BOSTON--(BUSINESS WIRE)--DermBiont, a clinical-stage biotechnology company announced today positive results meeting primary and secondary endpoints in a Phase 2 clinical trial with a topical formulation of investigational drug SM-020, a specific and potent AKT inhibitor applied by patients at home to their seborrheic keratoses (SK).
SKs are benign clonal tumors of the skin that often appear over the age of thirty-five. Over 80 million Americans and approximately a quarter of the global population have SKs, with the most affected areas including the face, chest, and back. There are currently no patient applied therapies for these tumors.
DermBiont’s Phase 2 adaptive design trial tested a 1% SM-020 Gel on four SK lesions in cohorts of five patients across three different treatment regimens: twice daily for 14 days, twice daily for 28 days, and pulse dosing for 28 days (four days on and four days off). All three cohorts saw improvement and clearance of SKs, with the effect being most pronounced in the two 28-day treatment cohorts.
SKs were classified based on Physician Lesion Assessment (PLA) scores for SKs as follows: PLA 3 (thick: a visible, elevated SK lesion (thickness >1mm), PLA 2 (thin: a visible, elevated SK lesion (thickness ≤1mm), PLA 1 (near clear: a visible, not elevated SK lesion with a surface appearance different from the surrounding skin), and PLA 0 (no visible SK lesion with a surface appearance different from the surrounding skin). In the clinical trial only PLA 2 and 3 SKs were treated.
Trial Results
52% of SKs lesions treated for 28 days cleared completely, reaching a PLA score of 0
100% of SKs lesions treated for 28 days experienced at least a one-point drop in their PLA score
All three treatment arms were well tolerated with no drug-related adverse events or severe adverse events
In the two 28-day treatment cohorts there were no application site reactions reported across patient-reported and investigator-measured reactions: pain, pruritus, erythema, edema and scabbing
“We are delighted to announce that in our first clinical trial with SM-020, we demonstrated >50% total clearance and at least a partial response in 100% of subjects when treating SKs for 28 days,” said Dr. Emma Taylor M.D., Chief Medical Officer at DermBiont. She added that, “We see a clear development path forward for this asset and are excited to provide patients with a new treatment paradigm for seborrheic keratoses that replaces the need for surgical ablation of SKs. As a practicing dermatologist, I see many patients requesting treatment for SKs, and a convenient, painless, at-home, patient-applied nonsurgical intervention would be the preferred modality of care.”
As a result of the initial positive data, DermBiont is enrolling three additional cohorts in the ongoing adaptive Phase 2 trial to treat facial SKs, intertriginous SKs, SKs under occlusion, and optimize dosing. DermBiont plans to initiate a 100+ patient Phase 2 trial in early 2023, and Phase 3 trials could be initiated as early as Q1 2024.

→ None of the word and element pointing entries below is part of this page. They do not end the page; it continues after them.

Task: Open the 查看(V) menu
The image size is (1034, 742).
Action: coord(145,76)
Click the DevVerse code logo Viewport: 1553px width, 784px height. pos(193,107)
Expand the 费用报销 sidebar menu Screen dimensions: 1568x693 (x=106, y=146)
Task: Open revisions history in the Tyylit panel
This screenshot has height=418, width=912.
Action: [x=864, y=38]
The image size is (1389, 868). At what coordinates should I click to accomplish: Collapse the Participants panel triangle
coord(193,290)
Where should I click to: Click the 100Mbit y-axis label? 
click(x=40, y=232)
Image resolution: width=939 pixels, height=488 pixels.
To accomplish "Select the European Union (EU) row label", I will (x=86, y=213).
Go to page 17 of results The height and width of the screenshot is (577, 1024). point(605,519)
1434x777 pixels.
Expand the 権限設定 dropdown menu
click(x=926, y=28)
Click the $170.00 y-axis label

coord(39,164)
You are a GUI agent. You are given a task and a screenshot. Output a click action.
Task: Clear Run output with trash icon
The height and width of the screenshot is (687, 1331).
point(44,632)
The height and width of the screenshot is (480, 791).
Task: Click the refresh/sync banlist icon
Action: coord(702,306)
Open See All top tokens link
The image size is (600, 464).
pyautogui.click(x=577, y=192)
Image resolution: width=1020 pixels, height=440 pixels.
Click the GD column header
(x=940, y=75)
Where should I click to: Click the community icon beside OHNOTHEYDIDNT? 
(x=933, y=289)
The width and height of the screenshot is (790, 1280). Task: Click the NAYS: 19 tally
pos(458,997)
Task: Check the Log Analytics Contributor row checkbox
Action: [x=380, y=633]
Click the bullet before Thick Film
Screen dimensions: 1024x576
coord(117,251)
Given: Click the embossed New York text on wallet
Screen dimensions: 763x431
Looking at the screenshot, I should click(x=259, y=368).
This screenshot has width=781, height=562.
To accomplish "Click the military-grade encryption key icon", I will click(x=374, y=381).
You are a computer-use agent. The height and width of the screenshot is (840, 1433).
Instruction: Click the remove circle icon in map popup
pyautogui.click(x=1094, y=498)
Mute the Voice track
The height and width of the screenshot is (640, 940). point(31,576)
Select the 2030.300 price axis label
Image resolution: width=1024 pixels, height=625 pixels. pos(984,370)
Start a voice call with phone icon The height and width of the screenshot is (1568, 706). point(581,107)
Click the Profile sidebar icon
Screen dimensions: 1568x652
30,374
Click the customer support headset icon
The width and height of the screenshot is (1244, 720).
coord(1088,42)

“We founded DermBiont with the intention of treating skin diseases at their root cause; meeting our primary and secondary endpoints in this trial with a well-tolerated topical small molecule candidate is a major milestone in this endeavor,” said Dr. Karl Beutner, M.D. Ph.D., CEO and Co-Founder of DermBiont. “We are only at the beginning of our mission to deliver targeted, topical therapeutics to alleviate unmet patient-needs across many dermatology indications, and we are committed to giving patients the option of effective first-in-class treatments.”